Для продуктового магазина у меня был припасен список покупок. Его составляла Констанс, каждый вторник и четверг, перед тем, как я выходила из дому. Людей очень раздражал тот факт, что у нас всегда было полно денег, чтобы покупать все, что нам хотелось. Разумеется, мы давно забрали свои деньги из банка, и я знала, что они распускают слухи, будто деньги эти спрятаны в нашем доме. Как будто бы золотые монеты были свалены кучами на полу, а я, Констанс и дядя Джулиан сидим за крепко запертыми дверями все вечера напролет, забыв про библиотечные книги, и играемся с золотом, хватая монеты целыми пригоршнями, пропуская их между пальцами, пересчитывая и выстраивая столбиками, чтобы тут же рассыпать, глумясь и отпуская неприличные шутки. Думаю, в городке было немало завистливых душонок, алчущих наших золотых, да только они были трусами, и Блэквуды внушали им страх.

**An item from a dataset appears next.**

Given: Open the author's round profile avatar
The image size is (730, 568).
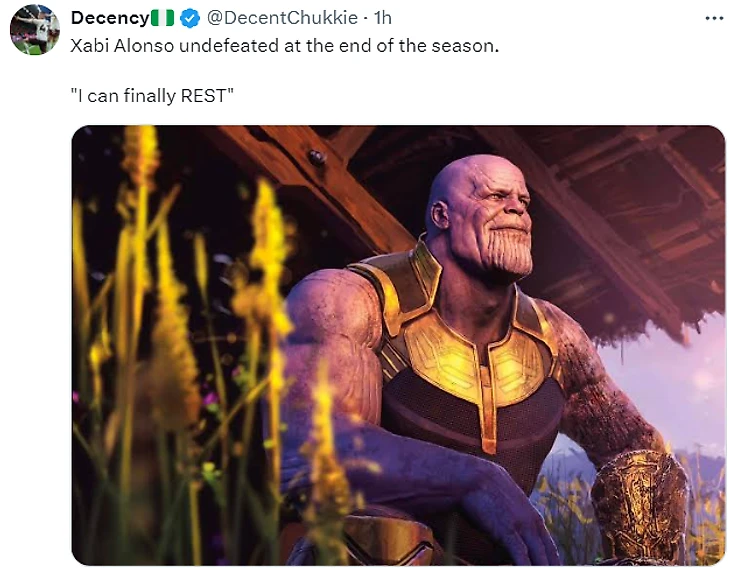Looking at the screenshot, I should tap(35, 30).

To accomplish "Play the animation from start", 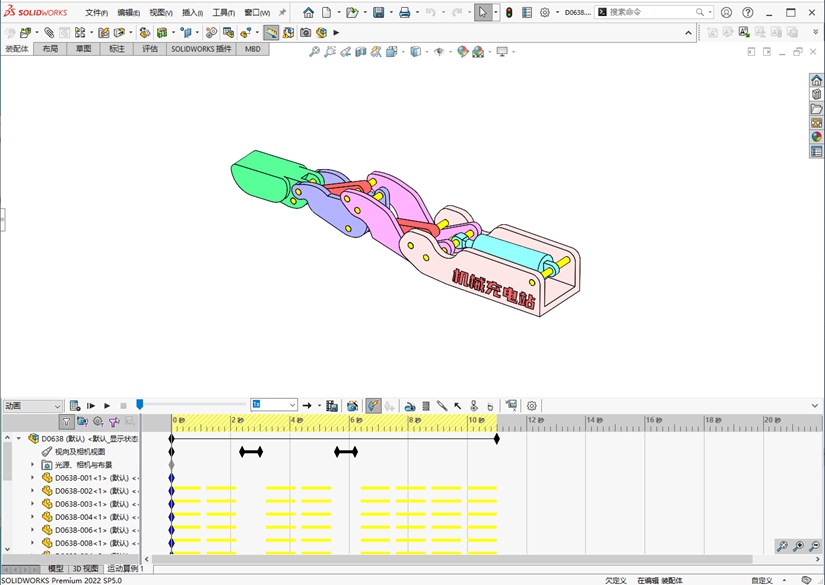I will point(91,406).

Когда я доставала из сумки список покупок, я также доставала и кошелек, чтобы Элберт, бакалейщик, знал – деньги я принесла, поэтому он не мог отказаться меня обслуживать.

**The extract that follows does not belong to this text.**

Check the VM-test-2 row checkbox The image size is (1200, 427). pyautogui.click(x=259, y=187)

Не важно, сколько народу собиралось в продуктовой лавке – меня-то всегда обслуживали немедленно. Мистер Элберт или его бесцветная жадная супруга поспешно выбирались из того угла, где они прятались в своем магазине, чтобы продать мне все, что я хотела. Иногда, во время школьных каникул, если им помогал старший сын, они бежали на подмогу мальчишке – чтобы обслужить меня поскорее. А однажды какая-то маленькая девочка, явно чужая в городе, подошла ко мне слишком близко, и миссис Элберт оттолкнула ее так грубо, что девчонка вскрикнула, после чего последовала минута гробовой тишины; все, кто был в лавке, выжидали, пока миссис Элберт не наберет в грудь побольше воздуха и не задаст коронный вопрос – «что-нибудь еще?». Я всегда стояла неподвижно и прямо, как струна, когда ко мне приближались дети, потому что боялась их. Боялась, что они могут до меня дотронуться, и тогда их мамаши ринутся на меня, точно стая когтистых коршунов. Вот картина, которая всегда была в моем мозгу – птицы, клином бросающиеся с неба, атакующие, терзающие мою плоть острыми, как бритва, когтями. Сегодня мне нужно было купить для Констанс целую кучу всего, и я обрадовалась, когда увидела, что в магазине нет детей, да и женщин немного. Еще одна удача, подумала я, и сказала мистеру Элберту:

– Доброе утро.

Он кивнул в ответ; не мог же он совсем не поздороваться со мной, и все-таки женщины в магазине уставились во все глаза. Я повернулась к ним спиной; но чувствовала, что они застыли там, сзади, кто с консервной банкой, кто с полупустым пакетиком печенья или головкой салата в руках. Ждали, пока я не уйду, не растворюсь за дверью магазина, чтобы вновь заговорить да заняться, наконец, своими делами. Где-то там, сзади, была миссис Донелл; я заметила ее, когда заходила сюда. Интересно, подумала я – меня всегда занимал этот вопрос, – не пришла ли она нарочно, когда узнала, что я направляюсь в бакалею, потому что она всегда пыталась что-то сказать. Одна из тех немногих, кто норовил со мной заговаривать.